もう、わかっちゃいたけど、わかっちゃいたけども、案の定、ちれーな涙が出たよ。こんなおれにもこんな涙が流れるのかというね。何かもう、ここまで来ると汚ねえよ!政策委員会!電通

野暮を承知で大仰なことを書く。これって「言霊」の物語だと思うんだ。あの時いえなかった一言、あの時言ってしまった言葉がまずモチーフになっているところから始まり、「あなる」って呼ばれてた子が出てきたり、何より子供の頃に「好き」というのと、17歳で「好き」というのは意味が変わってくる。なぜなら、使う人間が変わっていくから。つまり成長というモノの一側面は、言葉の数と意味を知って行く過程とも言える。
死んでしまっためんまちゃんがみえない連中は、彼女に生き返って欲しいとか目の前に現れて欲しいってこと以上に、言葉を伝えたい。めんまちゃんも彼らに意思疎通を図るためにお筆先みたいなことを試みる。
たとえば死んだばあちゃんが目の前に現れて欲しいなと思うけど、それはイコール話がしたいってことだから。もし、話できなかったらただの霊体験でおっかないだけだ。

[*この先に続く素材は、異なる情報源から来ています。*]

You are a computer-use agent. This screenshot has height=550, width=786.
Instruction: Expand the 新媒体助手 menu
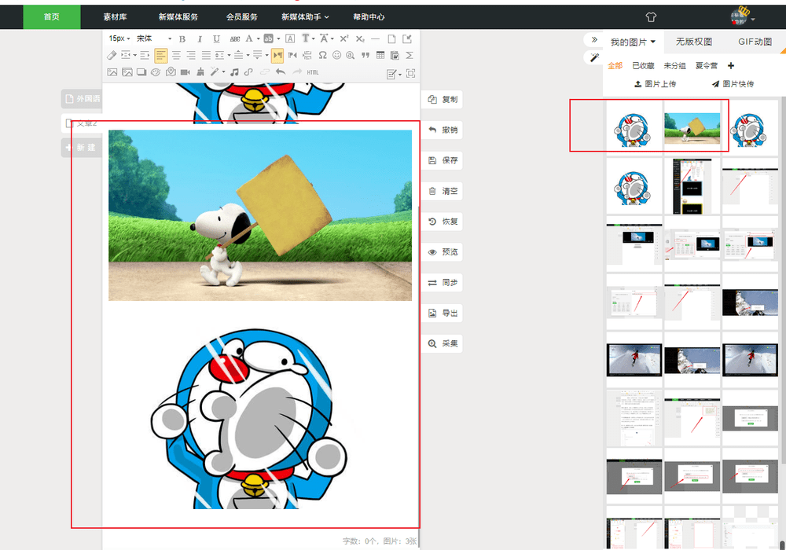click(x=305, y=17)
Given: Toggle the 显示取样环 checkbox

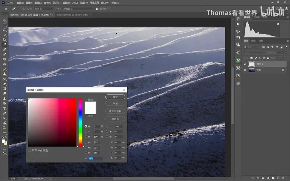Looking at the screenshot, I should [97, 9].

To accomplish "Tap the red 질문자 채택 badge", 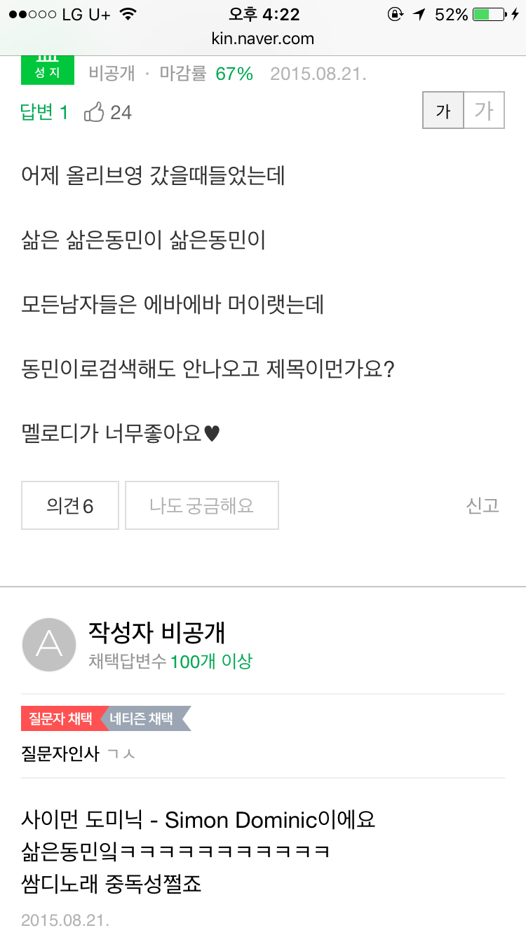I will (x=62, y=719).
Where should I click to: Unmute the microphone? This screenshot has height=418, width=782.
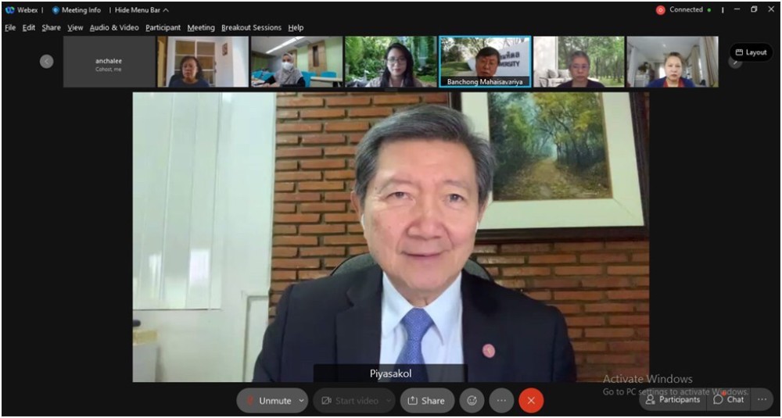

そしてラストに、見事に言葉の持つ力で締める。これがまた巧いね。泣かしどころを知ってるね。良かった。ウェルメイド、とはこういうことを言う。いい作品だった。

<追記>欲、というか妄想みたいなこと言えば、これもう少し年齢が上の設定でもよかったんじゃないかと思う。ラストシーンとかに齟齬が出るが、それはそれで見たい。

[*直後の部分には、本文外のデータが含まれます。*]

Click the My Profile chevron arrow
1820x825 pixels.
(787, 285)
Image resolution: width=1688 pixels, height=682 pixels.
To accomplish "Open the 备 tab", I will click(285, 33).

<追記②>脚本が生真面目すぎるとこあって、アニメ的イリュージョンがなくても成立してしまったゆえ、実写でもいいんじゃないか?とボンヤリ思ったが、夏の風情を描くのは実車よりアニメの方が向いているなと思った。

<追記③>もう一度書くが、この作り手が大林宣彦見てないハズはないだろうと思う。これ、着想は『さびしんぼう』+『異人たちとの夏』だろ。

 

〈ネタバレ注意のダメ出し〉ただ、最後の反省会みたいのはちょっと唐突過ぎたかな。もう少し匂わす伏線欲しかった。あと、メガネの子のナルコへの感情とかがわかる伏線、かくれんぼのシーンも伏線欲しい。あと、ラストの「僕らは大人になる云々」の説明は要らない。(2012年6月12日)

 

【2020年6月の追記】

先日大林宣彦が亡くなったが、「夏」「花火」「少女」「死」の組み合わせは大林の発明じゃないかと思っていて、その後のアニメなどに与えた影響はとてつもないと思うのだ。